Disney's experimentation with this so-called "day and date" or hybrid strategy is going to hit its high mark on July 9, when megabudget Marvel movie Black Widow streams on Disney Plus same day it hits theaters for an extra $30 fee. It'll be Disney Plus' biggest new film release so far, and it'll be followed by Jungle Cruise, another Disney film that will be available on Disney Plus with a surcharge and in theaters at the same time, starting July 30. 

But Shang-Chi -- which is directed by this year's Oscar winner for best director, Chloe Zhao, and which is Marvel's first movie to feature a predominantly Asian cast -- will hit theaters (and only theaters) Sept. 3. The action-comedy movie Free Guy, starring Ryan Reynolds as a bank teller who realizes he's a non-player character in a video game and then races to become its hero before it's shut down, will be released in cinemas exclusively Aug. 13.

Disney, which announced the plans Thursday, didn't discuss its strategy for any other films after Shang-Chi. Marvel's Eternals is currently slated for release Nov. 5. 

Disney also didn't discuss when Shang-Chi would hit Disney Plus to stream, whether that's on day 46 of its release or much later. Before the pandemic, Disney's theatrical films would take about five to nine months to reach Disney Plus.

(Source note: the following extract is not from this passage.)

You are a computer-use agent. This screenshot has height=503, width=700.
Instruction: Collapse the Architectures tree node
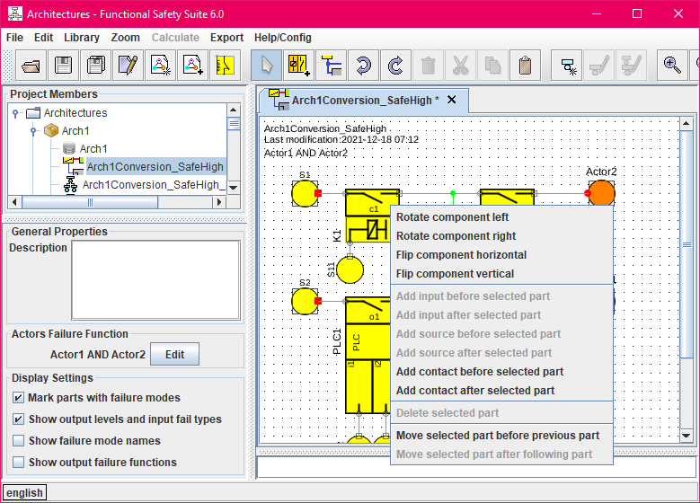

It only reiterated that its theatrical movies would eventually be available on its streaming services, without any further detail. 

However, the 45-day window that'll keep Shang-Chi and Free Guy exclusively in theaters is shorter than the norm before the pandemic. For decades, new movies would spend 75 days or more in theaters only before they moved onto other formats of release, like Blu-rays and DVDs, online rentals and finally streaming. 

Disney's theatrical release decisions are a meaningful signal about Hollywood's faith in the box office, but they also underscore the industry's willingness to keep offering wider choices for watching new movies even after the pandemic. Before the coronavirus restrictions decimated theater attendance, Disney racked up more top blockbusters than any other studio in the last five years, so its approach to theatrical releases is a bellwether for the industry. Disney is also the studio with the most to gain by returning to the pre-pandemic "windowing" system, assuming movie fans start flocking to theaters again. 

The Shang-Chi release plan indicates that Disney is easing back on the extraordinary measures it took to release new films in the last year. In what will be Disney Plus' biggest film release so far, its megabudget Marvel movie Black Widow is set to stream on Disney Plus for an extra fee the same day it hits theaters, on July 9. Called Premier Access, this streaming-release model requires a $30 payment on top of the regular price of a Disney Plus subscription. The Black Widow streaming decision was Disney's biggest bet yet on its Premier Access model, even as optimism grows about audiences returning to cinemas over the coming months. 

But that optimism appears to have reached a tipping point for Disney. CEO Bob Chapek said that "recent signs of increased consumer confidence and moviegoing to films" motivated the decision to premiere Free Guy and Shang-Chi in theaters only for a month and a half.